> [DIRECTIONS] In the records below, find each line with "chevron" and copy it.

= = =

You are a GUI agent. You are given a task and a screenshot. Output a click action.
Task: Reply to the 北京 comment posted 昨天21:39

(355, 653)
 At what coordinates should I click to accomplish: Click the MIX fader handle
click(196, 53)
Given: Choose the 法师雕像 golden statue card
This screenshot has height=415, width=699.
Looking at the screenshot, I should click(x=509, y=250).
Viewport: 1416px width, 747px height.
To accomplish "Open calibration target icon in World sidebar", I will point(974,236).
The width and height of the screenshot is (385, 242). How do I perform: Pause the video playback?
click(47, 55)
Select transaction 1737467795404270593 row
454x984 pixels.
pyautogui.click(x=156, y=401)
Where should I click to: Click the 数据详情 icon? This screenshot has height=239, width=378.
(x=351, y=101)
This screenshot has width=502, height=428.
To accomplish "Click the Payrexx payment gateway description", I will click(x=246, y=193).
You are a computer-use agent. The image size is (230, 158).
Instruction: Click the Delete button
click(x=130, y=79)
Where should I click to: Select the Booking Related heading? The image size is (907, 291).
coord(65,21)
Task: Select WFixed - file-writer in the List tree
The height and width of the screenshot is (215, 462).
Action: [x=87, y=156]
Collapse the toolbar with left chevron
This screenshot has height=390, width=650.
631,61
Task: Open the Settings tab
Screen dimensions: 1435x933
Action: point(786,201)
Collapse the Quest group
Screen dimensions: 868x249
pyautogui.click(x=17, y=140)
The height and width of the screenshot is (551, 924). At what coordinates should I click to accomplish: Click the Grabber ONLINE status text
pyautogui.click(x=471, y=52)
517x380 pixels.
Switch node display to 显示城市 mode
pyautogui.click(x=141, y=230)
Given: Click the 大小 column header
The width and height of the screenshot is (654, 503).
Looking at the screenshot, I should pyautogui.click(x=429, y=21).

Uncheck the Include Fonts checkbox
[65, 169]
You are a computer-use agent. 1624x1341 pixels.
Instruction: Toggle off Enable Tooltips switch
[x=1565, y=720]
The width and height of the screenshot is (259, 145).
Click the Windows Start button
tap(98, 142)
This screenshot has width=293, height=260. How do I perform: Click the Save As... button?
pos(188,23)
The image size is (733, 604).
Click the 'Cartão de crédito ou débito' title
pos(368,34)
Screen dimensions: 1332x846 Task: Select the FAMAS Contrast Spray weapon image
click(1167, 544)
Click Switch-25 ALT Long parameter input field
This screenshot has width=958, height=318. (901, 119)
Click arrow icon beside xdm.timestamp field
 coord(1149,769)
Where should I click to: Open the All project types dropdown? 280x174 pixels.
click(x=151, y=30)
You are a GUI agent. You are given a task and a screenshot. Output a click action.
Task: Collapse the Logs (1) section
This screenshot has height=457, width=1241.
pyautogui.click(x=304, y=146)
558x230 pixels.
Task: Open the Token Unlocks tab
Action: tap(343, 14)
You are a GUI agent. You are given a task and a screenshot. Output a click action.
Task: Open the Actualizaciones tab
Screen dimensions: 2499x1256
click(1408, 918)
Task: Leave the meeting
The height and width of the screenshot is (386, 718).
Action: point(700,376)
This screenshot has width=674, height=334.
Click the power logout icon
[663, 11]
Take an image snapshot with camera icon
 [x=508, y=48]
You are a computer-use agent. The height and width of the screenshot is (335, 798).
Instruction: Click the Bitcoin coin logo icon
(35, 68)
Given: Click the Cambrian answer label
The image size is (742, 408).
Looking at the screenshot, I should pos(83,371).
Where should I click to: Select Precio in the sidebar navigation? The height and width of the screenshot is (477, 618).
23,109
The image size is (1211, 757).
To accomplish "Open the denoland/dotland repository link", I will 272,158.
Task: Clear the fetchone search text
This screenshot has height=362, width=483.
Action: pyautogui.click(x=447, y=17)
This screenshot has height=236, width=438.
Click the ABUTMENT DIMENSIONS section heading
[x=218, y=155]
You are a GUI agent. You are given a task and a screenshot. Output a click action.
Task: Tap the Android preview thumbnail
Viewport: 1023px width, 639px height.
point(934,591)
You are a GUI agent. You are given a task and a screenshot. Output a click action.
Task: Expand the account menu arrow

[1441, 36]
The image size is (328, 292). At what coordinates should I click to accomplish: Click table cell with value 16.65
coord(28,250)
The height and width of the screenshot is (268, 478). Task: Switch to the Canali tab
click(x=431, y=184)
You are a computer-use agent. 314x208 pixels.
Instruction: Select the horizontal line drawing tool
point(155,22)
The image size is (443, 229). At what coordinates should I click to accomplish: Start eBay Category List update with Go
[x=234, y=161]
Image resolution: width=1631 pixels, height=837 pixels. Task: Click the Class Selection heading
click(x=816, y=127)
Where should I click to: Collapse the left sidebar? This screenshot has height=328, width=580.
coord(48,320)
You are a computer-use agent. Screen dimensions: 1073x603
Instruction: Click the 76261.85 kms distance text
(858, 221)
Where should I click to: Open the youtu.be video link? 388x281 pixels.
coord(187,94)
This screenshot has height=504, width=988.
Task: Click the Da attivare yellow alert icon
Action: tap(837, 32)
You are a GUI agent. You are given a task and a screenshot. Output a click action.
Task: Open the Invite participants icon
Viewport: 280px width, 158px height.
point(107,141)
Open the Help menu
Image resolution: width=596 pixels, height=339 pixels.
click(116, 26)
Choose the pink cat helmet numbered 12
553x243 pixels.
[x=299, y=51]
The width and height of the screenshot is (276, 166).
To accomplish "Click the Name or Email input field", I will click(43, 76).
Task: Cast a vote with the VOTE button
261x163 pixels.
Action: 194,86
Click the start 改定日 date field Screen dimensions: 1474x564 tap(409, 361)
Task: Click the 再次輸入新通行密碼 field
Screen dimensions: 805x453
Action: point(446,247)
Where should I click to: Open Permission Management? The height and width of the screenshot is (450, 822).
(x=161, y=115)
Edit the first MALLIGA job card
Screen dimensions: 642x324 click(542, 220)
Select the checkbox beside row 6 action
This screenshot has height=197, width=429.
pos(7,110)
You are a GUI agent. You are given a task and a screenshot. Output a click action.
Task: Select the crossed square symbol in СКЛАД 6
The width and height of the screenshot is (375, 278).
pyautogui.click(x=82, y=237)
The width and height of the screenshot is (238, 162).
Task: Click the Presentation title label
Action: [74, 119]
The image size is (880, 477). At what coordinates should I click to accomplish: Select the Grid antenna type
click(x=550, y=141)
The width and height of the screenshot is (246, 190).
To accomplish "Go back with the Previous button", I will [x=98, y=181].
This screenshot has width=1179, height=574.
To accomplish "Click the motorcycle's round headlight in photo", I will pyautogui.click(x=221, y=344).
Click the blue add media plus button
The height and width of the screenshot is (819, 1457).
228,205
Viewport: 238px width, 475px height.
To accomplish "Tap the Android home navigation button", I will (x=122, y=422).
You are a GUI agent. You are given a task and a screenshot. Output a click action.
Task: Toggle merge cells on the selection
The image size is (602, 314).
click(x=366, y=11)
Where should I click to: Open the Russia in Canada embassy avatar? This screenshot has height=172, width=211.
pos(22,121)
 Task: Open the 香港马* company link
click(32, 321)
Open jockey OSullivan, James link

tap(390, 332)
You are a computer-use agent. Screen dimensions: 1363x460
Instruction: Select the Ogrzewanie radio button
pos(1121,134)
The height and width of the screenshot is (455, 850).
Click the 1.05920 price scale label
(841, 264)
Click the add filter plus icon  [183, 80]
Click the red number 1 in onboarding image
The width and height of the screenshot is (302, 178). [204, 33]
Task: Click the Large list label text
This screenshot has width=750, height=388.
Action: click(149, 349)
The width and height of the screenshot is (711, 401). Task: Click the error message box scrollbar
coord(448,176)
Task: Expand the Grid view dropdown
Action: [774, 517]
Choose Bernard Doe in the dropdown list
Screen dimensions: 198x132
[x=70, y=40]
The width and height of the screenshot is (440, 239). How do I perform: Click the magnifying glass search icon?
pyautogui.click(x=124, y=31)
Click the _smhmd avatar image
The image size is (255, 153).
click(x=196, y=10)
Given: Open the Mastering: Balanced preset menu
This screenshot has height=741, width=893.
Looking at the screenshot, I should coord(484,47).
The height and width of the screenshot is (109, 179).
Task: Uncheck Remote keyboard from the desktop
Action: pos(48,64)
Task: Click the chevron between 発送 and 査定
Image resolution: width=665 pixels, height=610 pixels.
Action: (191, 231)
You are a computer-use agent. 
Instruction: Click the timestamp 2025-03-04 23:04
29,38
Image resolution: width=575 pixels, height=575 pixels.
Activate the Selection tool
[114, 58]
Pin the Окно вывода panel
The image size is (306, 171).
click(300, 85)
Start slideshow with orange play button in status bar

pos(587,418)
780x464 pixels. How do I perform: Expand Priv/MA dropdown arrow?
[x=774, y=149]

= = =

> [RESULT OF THE EXERCISE]
Collapse the toolbar with left chevron
Task: Click the chevron between 発送 and 査定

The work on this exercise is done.